_Work to be completed_
Copy the entries word for word, from the line containing "Given: Click the Buy RIVER button" through the line containing "pyautogui.click(x=1859, y=372)", including both of those lines.

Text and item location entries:
** Begin **
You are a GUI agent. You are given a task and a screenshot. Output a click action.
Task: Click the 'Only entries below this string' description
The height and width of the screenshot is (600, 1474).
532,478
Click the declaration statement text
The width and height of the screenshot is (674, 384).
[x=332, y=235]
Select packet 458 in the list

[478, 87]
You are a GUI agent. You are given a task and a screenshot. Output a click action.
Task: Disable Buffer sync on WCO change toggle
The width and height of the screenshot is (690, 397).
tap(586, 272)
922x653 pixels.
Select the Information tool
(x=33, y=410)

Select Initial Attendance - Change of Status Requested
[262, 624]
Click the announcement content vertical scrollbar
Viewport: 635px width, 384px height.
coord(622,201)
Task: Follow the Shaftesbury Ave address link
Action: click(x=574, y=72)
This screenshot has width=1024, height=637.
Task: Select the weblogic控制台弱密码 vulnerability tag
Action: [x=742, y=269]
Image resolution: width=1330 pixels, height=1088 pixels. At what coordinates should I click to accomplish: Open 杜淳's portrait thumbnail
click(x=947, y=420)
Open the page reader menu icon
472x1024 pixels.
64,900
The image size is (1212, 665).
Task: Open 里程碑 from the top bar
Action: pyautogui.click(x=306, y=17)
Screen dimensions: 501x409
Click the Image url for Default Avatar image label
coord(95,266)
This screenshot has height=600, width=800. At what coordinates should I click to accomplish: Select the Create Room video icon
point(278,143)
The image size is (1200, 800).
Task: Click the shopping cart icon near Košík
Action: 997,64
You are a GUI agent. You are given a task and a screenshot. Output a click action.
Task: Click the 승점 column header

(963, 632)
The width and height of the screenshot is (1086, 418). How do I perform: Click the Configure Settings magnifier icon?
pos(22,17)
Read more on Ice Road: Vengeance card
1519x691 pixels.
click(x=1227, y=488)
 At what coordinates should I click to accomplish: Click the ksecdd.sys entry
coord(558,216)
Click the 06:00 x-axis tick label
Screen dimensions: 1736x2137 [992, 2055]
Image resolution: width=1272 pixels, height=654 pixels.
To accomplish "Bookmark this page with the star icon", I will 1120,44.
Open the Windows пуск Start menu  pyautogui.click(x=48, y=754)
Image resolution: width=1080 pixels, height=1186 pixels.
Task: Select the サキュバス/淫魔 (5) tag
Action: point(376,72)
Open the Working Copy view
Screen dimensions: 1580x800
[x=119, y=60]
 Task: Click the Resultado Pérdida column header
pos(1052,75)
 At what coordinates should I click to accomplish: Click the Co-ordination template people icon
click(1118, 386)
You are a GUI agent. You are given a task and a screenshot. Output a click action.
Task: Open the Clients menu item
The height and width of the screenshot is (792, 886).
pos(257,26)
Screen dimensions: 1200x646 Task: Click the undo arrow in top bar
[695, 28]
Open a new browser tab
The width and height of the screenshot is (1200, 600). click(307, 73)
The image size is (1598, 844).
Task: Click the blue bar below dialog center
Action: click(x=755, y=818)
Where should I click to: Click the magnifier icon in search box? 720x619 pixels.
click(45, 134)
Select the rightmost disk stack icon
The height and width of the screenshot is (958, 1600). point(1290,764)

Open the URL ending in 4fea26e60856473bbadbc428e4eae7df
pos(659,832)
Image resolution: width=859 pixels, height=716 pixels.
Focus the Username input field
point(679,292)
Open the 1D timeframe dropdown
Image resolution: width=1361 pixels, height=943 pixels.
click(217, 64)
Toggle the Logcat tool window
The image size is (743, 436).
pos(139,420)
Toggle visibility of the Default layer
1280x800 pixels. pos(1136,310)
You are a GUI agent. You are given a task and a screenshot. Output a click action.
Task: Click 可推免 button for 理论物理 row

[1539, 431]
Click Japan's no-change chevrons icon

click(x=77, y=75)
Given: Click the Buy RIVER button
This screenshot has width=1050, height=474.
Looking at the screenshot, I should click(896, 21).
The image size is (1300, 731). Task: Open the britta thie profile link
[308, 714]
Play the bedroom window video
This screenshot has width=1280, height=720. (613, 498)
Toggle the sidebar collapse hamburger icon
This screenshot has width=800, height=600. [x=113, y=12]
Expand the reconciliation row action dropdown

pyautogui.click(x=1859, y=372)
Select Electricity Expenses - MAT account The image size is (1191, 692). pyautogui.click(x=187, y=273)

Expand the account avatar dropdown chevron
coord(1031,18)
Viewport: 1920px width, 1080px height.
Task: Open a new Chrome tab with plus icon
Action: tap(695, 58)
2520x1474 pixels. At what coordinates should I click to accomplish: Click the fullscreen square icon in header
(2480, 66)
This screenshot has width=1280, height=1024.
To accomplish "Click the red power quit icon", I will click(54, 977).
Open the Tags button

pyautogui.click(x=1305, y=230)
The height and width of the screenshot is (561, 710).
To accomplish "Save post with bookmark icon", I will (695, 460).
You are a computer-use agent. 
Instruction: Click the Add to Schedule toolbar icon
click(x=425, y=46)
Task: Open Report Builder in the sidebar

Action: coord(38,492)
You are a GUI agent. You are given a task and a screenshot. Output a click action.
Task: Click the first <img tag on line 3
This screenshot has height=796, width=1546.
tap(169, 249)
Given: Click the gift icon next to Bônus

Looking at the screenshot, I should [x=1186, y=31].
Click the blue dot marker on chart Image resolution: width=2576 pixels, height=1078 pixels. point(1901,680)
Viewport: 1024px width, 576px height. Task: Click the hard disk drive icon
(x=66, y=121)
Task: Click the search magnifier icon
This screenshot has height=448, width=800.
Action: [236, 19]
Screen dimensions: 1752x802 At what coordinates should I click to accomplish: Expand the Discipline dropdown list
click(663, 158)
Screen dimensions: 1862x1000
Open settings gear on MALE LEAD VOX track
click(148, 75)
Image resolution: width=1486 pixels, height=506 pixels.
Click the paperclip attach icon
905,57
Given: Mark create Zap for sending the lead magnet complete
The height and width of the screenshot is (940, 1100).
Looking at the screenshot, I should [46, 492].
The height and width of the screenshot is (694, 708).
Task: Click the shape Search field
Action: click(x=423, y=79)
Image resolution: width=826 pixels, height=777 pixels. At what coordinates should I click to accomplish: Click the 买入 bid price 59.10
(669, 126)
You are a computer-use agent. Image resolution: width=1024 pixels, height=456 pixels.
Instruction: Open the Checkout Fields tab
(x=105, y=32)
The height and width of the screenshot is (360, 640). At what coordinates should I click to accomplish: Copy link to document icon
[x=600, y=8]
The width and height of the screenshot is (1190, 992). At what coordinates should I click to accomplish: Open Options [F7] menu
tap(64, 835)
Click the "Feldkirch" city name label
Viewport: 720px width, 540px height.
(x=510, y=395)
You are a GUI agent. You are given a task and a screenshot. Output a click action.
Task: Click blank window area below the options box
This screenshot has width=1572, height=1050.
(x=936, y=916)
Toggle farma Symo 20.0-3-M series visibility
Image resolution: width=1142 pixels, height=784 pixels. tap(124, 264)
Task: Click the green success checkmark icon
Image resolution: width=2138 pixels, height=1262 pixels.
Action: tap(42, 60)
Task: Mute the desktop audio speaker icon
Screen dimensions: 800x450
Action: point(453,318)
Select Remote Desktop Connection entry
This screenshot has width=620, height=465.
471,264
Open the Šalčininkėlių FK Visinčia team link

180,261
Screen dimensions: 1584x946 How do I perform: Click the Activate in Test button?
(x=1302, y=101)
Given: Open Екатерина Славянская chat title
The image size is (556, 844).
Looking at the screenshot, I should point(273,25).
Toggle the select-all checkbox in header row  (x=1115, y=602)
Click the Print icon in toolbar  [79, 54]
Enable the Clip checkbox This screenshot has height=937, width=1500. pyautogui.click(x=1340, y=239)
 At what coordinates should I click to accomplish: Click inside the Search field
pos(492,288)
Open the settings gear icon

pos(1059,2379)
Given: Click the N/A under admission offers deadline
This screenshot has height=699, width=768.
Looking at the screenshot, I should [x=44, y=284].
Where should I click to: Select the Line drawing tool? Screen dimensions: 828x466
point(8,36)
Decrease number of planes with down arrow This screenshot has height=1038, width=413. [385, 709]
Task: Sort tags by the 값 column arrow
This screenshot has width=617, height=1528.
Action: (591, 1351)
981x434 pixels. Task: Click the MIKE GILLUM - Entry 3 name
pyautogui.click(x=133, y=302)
** End **
_The response_
Given: Click the Buy RIVER button
This screenshot has width=1050, height=474.
Looking at the screenshot, I should click(896, 21).
The image size is (1300, 731). Task: Open the britta thie profile link
[308, 714]
Play the bedroom window video
This screenshot has width=1280, height=720. (613, 498)
Toggle the sidebar collapse hamburger icon
This screenshot has width=800, height=600. [x=113, y=12]
Expand the reconciliation row action dropdown

pyautogui.click(x=1859, y=372)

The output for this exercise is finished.